The appeal itself should not come as a surprise, given that the company immediately released a statement of intent just after the ruling. Qualcomm is seeking either a reduction in the amount it is required to pay in fines or a dismissal of the ruling altogether. The appeal could, however, draw out this case substantially. The investigation itself was started back in 2015 and was centered around deals between Apple and Qualcomm. For the investigation in question, the EC concluded that Qualcomm had been preventing competition in the 4G LTE-enabled mobile baseband chip market. The company allegedly used its dominant position for more than a decade to achieve that. Namely, the EC found that Qualcomm had been paying Apple a significant amount of money in order to ensure that the iPhone maker only used its chipsets.
It bears mention that there's no guarantee Qualcomm's appeal will be successful.

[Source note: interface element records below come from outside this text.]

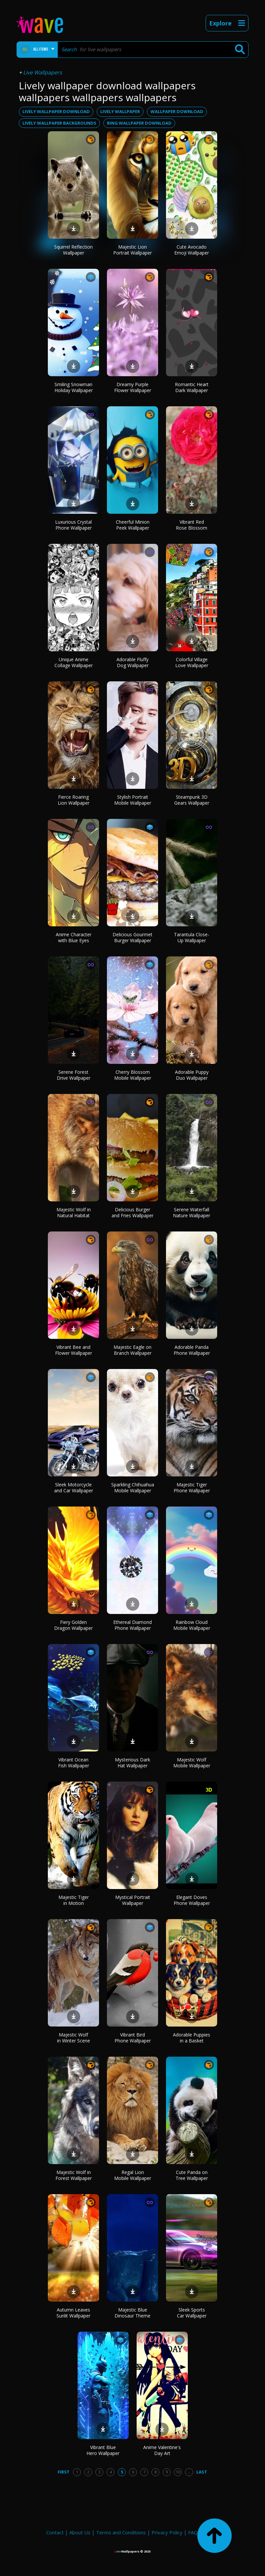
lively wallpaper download (56, 111)
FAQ (193, 2532)
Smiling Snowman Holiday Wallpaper (73, 387)
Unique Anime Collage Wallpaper (73, 662)
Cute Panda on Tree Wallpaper (192, 2175)
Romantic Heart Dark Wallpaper (192, 387)
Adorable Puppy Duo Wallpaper (192, 1075)
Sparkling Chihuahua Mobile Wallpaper (132, 1487)
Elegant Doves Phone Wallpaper (192, 1900)
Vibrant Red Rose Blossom (191, 525)
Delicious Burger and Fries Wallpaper (132, 1212)
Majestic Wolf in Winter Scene (73, 2038)
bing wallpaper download (139, 123)
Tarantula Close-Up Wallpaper (191, 937)
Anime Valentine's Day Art (162, 2450)
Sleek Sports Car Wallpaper (192, 2313)
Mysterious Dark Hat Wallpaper (132, 1762)
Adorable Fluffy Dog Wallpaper (132, 662)
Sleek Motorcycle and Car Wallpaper (73, 1487)
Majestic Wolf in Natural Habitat (73, 1212)
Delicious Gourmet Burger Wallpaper (132, 937)
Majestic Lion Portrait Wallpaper (132, 250)
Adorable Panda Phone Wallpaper (192, 1350)
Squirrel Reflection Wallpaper (73, 250)
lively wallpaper (120, 111)
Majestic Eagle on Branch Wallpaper (132, 1350)
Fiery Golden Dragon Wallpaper (73, 1625)
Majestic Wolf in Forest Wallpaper (73, 2175)
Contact (55, 2532)
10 (178, 2472)
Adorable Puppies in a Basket (191, 2038)
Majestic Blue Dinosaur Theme (132, 2313)
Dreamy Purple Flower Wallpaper (132, 387)
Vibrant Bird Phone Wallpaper (133, 2038)
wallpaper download (176, 111)
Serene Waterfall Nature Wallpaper (191, 1212)
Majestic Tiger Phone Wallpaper (192, 1487)
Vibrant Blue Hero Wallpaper (102, 2450)
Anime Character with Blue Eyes (73, 937)
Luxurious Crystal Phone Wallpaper (73, 525)
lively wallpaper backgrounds (59, 123)
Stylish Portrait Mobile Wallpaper (132, 800)
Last (201, 2472)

This is, after all, not the only similar allegation faced by the leading Android chipset manufacturer and tech company over the course of the past couple of years. Further back in 2017, for example, Apple itself sued Qualcomm over unfair business practices. More recently, the company has faced controversy due to its sporadic release of Wear OS-specific chips and was embroiled in an attempted hostile takeover by Broadcom. With that said, the fines involved in this case are hardly likely to hurt the company's bottom line in the long term.